- Location: Smyth, Washington, Russell, and Tazewell counties, Virginia
- Coordinates: 36°56′10″N 81°49′40″W﻿ / ﻿36.936°N 81.8278°W
- Area: 25,477 acres (103.10 km^{2})
- Governing body: Virginia Department of Game and Inland Fisheries

= Clinch Mountain Wildlife Management Area =

Protected area in Virginia, United States

Clinch Mountain Wildlife Management Area is a 25477 acre Wildlife Management Area (WMA) in Virginia. It is the second-largest WMA in the Commonwealth, covering portions of Smyth, Washington, Russell, and Tazewell counties.

==Description==
Clinch Mountain Wildlife Management Area is dominated by steep mountains and narrow valleys, with elevations ranging from 1600 ft above sea level to 4700 ft at the summit of Beartown Mountain. It is due to this difference in elevation that an unusual type of forest, containing species found in both the southern and northern United States, has developed. The land was virgin forest until late in the nineteenth century, and some evidence of logging, including portions of the former narrow gauge railroad, can still be seen. Laurel Bed Lake, a 330 acre reservoir, is located within the area, in addition to Big Tumbling Creek and several of its tributaries.

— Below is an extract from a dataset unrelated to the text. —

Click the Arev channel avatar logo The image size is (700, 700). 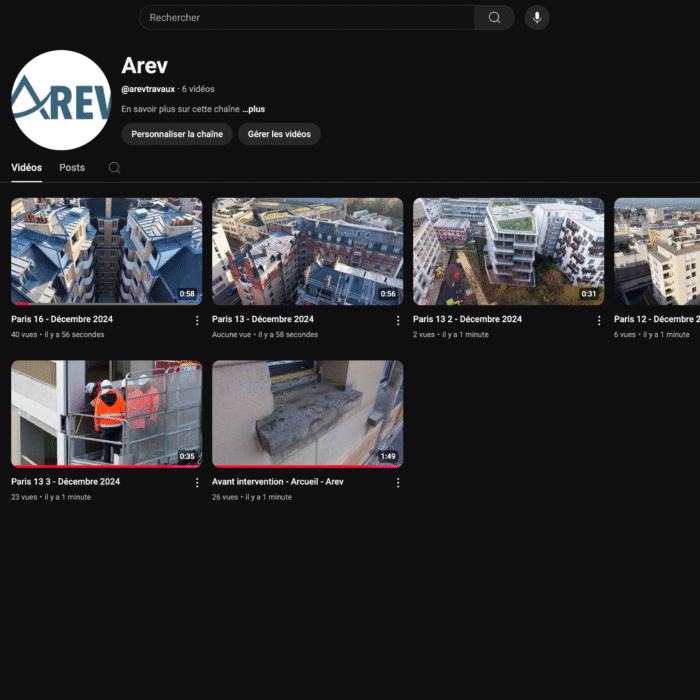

Given the variety of landscapes which it covers, and the range in elevation found throughout the area, it is the most biologically diverse of the holdings of the Virginia Department of Game and Inland Fisheries.

==Public access==
Clinch Mountain Wildlife Management Area is open to the public for hunting, trapping, fishing, hiking, boating, and primitive camping, although some interior roads are seasonally closed. Improvements include a sighting-in range for firearms, an archery shooting range, and two boat ramps on Laurel Bed Lake. Horseback riding is permitted on gravel roads only. Access for persons 17 years of age or older requires a valid hunting or fishing permit, a current Virginia boat registration, or a WMA access permit.